Whats the best way of doing this? I am appending to a list right now but I have one big list which is proving difficult to split into smaller lists. My ultimate goal is to be able to perform different operations of each array (add, subtract numbers etc)

Could you provide more detail on what needs to be done? If you are simply trying to read line by line in the csv files and make that the array then this should work:
I would create a 2 dimensional array for this, something like:
csv_array_container = []
for csv_file in csv_files:
csv_lines = csv_file.readlines()
csv_array_container.append(csv_lines)
#Now close your file handlers
Assuming that csv_files is a list of open file_handlers for the csv files. Something more appropriate would likely open the files in the loop and close them after use rather than open 100, gather data, and close 100 due to limits on file handlers.
If you would like more detail on this, please give us more info on what you are exactly trying to do with examples. Hope this helps.
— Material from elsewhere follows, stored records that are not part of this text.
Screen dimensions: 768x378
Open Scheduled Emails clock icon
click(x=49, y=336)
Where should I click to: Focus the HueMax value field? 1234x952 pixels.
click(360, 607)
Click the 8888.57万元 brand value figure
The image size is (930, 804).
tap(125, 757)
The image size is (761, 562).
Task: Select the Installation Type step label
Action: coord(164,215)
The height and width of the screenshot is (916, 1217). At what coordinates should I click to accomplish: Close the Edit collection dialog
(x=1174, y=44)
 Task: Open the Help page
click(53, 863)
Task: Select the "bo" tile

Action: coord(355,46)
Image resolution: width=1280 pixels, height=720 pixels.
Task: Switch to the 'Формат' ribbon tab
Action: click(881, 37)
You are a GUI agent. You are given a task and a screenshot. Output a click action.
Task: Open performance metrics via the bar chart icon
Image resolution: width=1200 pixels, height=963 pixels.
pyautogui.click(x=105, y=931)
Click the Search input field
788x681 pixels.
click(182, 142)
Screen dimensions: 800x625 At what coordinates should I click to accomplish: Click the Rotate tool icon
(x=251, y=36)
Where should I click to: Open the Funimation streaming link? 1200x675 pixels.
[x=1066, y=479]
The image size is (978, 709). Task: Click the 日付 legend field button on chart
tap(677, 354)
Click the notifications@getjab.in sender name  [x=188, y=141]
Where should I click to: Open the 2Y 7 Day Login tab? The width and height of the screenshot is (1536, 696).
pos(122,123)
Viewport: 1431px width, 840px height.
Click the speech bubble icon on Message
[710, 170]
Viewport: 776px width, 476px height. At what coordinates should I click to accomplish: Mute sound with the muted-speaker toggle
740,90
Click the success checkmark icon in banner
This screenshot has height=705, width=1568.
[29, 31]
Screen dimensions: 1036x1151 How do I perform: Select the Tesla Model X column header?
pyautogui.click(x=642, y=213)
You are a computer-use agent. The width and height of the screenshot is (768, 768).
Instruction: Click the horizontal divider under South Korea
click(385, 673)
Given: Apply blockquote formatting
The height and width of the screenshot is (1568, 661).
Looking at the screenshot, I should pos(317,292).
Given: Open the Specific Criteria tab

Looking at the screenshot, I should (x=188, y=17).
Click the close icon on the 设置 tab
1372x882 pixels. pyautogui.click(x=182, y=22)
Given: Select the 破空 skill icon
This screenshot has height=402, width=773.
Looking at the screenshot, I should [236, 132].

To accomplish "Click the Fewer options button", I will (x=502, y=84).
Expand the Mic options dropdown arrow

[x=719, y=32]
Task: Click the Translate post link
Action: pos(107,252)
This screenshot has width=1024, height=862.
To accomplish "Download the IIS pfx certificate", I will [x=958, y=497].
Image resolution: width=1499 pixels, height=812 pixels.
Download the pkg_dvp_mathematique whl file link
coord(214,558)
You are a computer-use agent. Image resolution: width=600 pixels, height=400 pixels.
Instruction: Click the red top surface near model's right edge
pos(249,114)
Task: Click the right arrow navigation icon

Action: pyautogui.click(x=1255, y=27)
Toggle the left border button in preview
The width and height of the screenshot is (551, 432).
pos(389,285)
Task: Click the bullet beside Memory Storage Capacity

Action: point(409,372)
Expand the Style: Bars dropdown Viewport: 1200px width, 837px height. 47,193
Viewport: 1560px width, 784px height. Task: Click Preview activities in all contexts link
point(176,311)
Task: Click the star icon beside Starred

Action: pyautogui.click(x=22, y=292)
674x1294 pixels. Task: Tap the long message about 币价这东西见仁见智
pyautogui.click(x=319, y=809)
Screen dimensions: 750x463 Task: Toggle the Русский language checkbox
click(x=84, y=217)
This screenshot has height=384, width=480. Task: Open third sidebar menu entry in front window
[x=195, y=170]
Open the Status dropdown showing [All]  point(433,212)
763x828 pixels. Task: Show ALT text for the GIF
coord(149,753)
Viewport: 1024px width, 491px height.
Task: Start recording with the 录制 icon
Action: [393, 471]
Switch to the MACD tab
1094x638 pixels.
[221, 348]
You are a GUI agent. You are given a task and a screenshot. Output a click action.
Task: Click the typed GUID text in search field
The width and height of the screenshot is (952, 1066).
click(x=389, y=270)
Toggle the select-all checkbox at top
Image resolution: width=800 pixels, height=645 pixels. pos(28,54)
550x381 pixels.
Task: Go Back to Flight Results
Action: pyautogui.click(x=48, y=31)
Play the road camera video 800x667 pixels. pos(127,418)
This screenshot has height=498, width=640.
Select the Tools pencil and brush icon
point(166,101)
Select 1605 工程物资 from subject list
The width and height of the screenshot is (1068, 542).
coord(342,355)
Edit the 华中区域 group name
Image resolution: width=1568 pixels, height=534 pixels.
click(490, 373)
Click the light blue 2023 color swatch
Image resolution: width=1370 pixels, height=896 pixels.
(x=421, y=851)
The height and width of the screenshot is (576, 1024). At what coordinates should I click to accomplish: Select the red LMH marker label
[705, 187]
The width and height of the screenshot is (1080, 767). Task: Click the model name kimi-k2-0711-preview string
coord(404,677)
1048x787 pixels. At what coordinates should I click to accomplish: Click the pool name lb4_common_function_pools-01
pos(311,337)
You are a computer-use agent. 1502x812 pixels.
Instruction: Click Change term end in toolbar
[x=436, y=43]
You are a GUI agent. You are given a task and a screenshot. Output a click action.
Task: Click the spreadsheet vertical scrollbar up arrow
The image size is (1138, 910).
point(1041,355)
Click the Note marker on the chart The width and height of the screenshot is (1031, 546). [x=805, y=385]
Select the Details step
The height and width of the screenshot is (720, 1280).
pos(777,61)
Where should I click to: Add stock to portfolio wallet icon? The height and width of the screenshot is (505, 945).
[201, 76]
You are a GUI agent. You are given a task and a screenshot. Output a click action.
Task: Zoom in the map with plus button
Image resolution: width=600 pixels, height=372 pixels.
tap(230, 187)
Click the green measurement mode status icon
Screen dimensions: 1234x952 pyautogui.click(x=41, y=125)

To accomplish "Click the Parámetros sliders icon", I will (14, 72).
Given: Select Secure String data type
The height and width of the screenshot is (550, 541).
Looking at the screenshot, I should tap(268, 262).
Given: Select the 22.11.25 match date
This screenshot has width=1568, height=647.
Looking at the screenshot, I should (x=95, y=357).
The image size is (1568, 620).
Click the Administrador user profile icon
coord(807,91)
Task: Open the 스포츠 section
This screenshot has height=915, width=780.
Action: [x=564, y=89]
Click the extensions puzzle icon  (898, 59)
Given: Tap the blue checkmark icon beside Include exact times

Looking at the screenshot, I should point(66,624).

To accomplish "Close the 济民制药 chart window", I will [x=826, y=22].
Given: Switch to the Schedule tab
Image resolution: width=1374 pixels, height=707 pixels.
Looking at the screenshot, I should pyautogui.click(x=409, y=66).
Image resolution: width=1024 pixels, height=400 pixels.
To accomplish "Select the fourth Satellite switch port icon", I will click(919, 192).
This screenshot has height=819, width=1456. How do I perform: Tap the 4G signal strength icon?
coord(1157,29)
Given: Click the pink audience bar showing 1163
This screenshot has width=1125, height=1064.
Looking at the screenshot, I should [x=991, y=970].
So you have a list of 100 arrays. What can you tell us about their shapes?
If they all have the same shape you could use
arr = np.stack(data)
I expect arr.shape will be (100,200,5)
fthcol = arr[:,:,3] # 4th column
If they aren't all the same, then a simple list comprehension will work
fthcol = [a[:,3] for a in data]
Again, depending on the shapes you could np.stack(fthcol) (choose your axis).
Don't be afraid to iterate over the elements of the data list. With 100 items the cost won't be prohibitive.

Related

Writing a whole list in a CSV row-Python/IronPython

Right now I have several long lists : One called variable_names.
Lets say Variable names= [ Velocity, Density, Pressure, ....] (length is 50+)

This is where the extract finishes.